Description of the task
Every line below that holds the string "quality" should be copied out.

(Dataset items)
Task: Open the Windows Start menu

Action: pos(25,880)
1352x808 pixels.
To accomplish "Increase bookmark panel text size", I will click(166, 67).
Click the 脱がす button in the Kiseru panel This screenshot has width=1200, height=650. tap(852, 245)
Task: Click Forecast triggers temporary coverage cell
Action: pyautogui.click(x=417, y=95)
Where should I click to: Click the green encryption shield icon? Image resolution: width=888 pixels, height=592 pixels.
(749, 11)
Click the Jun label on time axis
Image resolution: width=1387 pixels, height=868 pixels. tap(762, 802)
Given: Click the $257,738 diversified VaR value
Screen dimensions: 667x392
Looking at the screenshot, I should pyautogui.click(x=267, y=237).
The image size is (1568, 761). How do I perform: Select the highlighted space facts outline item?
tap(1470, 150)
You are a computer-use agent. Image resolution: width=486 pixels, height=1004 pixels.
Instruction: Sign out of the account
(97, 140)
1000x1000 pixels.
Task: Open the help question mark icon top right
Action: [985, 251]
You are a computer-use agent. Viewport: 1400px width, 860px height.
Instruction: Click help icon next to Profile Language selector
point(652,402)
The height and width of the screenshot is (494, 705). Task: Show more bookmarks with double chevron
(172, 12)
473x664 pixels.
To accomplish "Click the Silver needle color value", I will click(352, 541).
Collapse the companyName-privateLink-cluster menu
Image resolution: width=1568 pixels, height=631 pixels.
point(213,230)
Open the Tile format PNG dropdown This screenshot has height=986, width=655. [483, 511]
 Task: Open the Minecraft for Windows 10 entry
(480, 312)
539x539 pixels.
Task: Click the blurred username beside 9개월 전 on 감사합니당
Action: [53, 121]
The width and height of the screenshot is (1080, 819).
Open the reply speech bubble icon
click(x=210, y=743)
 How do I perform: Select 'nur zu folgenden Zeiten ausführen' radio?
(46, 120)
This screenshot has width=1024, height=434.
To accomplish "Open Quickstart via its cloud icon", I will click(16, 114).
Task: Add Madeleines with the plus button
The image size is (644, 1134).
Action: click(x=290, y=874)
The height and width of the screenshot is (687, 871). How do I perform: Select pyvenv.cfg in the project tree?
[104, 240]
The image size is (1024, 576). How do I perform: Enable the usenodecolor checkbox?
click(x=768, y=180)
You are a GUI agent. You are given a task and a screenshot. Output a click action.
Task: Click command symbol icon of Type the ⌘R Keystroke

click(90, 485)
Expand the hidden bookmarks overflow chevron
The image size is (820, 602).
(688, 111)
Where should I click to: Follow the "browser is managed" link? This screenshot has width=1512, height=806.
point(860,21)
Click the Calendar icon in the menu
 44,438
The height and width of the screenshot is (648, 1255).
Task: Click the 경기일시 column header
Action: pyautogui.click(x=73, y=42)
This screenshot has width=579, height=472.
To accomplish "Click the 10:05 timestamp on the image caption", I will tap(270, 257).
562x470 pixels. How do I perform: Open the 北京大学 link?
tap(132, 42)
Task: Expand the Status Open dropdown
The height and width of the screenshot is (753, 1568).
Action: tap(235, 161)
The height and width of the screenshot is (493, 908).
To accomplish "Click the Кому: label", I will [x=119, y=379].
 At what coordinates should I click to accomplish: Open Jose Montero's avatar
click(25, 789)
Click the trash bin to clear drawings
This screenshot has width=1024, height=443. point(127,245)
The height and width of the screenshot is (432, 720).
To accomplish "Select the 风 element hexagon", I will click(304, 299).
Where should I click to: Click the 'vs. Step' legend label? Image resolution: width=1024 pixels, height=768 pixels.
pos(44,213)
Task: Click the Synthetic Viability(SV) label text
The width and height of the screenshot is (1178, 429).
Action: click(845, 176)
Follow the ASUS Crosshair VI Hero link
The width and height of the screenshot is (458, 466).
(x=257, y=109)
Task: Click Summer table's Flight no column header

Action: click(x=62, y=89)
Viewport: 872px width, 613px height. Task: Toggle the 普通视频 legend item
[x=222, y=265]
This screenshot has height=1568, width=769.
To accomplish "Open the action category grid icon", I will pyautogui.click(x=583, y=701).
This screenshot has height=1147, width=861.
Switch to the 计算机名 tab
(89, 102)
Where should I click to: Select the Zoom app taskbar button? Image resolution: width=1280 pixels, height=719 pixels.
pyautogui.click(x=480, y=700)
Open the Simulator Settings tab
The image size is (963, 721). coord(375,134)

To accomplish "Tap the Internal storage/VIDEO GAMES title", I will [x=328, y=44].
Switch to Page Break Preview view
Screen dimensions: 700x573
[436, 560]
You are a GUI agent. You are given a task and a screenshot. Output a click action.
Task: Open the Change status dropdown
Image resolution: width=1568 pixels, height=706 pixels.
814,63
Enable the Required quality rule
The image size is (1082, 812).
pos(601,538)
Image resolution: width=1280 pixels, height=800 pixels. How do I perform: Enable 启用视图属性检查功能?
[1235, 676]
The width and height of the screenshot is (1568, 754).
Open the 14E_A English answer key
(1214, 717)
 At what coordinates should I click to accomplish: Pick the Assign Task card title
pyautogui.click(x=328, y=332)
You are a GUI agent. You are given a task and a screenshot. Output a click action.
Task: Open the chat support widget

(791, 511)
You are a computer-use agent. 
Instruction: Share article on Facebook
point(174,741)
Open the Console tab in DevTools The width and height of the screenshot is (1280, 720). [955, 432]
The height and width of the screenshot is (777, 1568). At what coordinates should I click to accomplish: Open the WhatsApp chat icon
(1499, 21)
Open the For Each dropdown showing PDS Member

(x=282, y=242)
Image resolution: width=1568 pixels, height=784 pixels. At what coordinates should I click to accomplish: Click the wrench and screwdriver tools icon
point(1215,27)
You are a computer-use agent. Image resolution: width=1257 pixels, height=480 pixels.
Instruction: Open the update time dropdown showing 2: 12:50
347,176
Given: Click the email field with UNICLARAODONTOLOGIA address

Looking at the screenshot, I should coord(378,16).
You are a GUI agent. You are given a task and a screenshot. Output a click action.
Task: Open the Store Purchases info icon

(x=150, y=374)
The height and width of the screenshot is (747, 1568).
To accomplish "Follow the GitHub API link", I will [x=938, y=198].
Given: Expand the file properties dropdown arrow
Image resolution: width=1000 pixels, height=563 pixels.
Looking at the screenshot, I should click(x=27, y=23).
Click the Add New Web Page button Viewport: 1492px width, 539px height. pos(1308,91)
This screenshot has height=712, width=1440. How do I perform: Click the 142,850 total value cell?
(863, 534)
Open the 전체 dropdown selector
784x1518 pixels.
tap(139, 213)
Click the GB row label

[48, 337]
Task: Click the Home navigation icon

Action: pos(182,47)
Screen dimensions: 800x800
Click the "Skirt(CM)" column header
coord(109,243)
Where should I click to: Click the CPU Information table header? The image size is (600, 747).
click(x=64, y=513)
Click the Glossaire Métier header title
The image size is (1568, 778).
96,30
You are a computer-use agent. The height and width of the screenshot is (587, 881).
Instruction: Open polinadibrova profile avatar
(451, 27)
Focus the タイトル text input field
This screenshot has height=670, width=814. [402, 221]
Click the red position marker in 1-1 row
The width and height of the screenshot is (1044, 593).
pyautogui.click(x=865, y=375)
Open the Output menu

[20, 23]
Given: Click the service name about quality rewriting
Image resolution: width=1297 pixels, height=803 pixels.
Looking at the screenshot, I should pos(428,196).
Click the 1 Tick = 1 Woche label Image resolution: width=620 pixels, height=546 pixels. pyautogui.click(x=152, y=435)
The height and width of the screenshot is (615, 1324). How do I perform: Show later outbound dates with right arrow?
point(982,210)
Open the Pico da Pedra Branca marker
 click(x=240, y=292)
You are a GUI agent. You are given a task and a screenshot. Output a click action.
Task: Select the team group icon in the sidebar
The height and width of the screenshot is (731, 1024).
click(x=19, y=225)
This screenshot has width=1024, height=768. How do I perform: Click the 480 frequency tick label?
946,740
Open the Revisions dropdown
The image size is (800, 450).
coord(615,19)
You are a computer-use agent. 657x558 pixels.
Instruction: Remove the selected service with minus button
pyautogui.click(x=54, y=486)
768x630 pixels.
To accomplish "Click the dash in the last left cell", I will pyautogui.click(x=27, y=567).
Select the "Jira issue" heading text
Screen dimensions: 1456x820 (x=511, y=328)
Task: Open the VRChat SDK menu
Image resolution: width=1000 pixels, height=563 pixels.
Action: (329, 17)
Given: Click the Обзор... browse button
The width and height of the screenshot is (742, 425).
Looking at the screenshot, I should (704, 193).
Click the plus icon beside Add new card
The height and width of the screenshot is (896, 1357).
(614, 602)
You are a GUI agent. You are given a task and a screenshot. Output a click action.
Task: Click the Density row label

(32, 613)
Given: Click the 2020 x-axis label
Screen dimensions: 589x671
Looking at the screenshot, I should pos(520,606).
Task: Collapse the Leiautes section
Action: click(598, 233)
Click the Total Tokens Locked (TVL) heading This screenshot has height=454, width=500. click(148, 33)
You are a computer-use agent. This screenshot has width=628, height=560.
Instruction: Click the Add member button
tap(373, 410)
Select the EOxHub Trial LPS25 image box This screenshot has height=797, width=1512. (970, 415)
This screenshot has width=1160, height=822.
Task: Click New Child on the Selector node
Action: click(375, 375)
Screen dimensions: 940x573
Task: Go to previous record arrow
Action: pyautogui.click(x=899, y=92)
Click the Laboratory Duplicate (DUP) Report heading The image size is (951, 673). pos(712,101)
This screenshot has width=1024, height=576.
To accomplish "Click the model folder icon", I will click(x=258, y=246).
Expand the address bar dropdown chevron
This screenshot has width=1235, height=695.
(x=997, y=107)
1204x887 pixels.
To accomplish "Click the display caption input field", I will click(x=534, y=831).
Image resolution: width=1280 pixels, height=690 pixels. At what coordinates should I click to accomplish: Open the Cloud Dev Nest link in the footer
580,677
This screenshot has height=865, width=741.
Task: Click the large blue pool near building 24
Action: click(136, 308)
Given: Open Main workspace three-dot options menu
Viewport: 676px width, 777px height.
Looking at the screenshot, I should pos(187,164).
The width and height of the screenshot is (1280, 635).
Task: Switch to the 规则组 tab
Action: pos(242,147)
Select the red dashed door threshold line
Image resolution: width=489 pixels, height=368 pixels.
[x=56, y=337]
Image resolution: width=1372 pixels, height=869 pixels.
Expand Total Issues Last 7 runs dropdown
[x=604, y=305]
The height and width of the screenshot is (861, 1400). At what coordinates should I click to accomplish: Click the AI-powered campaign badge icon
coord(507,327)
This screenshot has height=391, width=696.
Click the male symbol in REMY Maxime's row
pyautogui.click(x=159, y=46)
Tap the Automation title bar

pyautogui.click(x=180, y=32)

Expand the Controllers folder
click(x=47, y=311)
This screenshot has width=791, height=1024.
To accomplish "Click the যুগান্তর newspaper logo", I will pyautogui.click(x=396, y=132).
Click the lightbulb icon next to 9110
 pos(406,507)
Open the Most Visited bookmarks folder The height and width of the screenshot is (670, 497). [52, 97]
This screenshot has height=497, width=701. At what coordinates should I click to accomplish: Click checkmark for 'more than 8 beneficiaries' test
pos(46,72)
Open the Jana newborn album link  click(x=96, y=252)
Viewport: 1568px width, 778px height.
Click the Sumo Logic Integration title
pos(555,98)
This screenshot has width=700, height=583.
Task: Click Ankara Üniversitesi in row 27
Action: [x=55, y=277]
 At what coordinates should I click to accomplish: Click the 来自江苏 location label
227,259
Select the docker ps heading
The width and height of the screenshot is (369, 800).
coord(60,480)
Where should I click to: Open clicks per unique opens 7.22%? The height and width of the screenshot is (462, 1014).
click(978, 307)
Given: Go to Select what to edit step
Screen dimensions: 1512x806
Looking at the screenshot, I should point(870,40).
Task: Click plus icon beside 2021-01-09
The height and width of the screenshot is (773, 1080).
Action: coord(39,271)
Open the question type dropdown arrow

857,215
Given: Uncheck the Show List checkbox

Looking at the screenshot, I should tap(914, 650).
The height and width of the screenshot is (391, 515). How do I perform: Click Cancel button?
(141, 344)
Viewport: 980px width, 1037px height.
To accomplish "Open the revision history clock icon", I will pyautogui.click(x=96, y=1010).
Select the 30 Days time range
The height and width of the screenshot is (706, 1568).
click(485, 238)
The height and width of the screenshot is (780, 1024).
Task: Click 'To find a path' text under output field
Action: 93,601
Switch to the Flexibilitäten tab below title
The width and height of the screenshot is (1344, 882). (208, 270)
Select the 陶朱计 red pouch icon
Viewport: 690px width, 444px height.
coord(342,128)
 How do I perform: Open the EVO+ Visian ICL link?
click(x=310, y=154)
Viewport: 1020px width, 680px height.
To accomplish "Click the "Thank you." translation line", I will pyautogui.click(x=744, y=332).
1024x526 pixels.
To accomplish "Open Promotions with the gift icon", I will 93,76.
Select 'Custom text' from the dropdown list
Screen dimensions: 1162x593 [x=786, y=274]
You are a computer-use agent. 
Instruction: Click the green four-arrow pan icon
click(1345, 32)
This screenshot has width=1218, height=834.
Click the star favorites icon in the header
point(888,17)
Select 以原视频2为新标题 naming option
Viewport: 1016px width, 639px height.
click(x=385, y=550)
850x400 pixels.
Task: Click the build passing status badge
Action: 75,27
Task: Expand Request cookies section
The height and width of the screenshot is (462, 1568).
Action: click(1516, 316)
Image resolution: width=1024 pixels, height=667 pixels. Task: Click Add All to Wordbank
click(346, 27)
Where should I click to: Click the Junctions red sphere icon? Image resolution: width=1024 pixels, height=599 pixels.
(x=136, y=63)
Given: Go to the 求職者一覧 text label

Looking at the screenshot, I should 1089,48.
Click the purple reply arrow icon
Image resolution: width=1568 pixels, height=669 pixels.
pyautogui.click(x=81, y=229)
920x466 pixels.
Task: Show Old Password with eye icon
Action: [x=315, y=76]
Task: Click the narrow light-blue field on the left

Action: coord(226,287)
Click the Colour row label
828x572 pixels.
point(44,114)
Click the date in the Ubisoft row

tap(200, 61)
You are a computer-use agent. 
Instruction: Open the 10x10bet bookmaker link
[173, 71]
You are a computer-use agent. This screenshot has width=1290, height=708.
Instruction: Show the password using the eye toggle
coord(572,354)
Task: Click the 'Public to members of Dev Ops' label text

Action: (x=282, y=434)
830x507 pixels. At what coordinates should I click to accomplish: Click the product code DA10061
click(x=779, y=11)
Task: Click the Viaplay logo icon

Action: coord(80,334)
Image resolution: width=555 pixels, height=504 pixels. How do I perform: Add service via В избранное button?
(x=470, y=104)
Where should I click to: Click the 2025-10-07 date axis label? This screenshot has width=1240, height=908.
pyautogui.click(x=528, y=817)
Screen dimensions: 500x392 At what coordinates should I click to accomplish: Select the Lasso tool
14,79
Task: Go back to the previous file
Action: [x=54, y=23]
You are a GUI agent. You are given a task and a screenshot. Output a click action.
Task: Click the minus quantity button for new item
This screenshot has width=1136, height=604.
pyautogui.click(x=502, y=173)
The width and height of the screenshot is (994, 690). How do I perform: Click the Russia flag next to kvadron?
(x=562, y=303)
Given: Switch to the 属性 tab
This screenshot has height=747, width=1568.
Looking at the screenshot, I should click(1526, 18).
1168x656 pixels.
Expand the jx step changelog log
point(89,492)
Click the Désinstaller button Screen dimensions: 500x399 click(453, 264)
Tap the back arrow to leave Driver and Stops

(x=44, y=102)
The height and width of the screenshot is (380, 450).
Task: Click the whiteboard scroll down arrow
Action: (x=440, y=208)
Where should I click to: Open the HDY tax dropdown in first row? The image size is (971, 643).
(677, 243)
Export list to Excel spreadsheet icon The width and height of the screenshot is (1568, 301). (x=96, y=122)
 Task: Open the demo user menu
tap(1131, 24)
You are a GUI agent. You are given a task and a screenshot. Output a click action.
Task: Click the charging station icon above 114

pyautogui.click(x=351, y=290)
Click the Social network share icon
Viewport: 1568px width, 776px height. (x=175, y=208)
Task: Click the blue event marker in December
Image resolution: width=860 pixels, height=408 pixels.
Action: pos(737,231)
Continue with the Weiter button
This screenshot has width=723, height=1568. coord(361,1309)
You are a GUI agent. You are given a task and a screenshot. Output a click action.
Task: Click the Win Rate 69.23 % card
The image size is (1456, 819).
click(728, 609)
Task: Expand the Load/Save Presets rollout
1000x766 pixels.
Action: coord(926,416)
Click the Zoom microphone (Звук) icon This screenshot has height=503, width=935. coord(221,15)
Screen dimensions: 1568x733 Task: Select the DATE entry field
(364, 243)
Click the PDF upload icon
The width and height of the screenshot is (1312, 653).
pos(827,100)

Answer space
Enable the Required quality rule
Given: Click the service name about quality rewriting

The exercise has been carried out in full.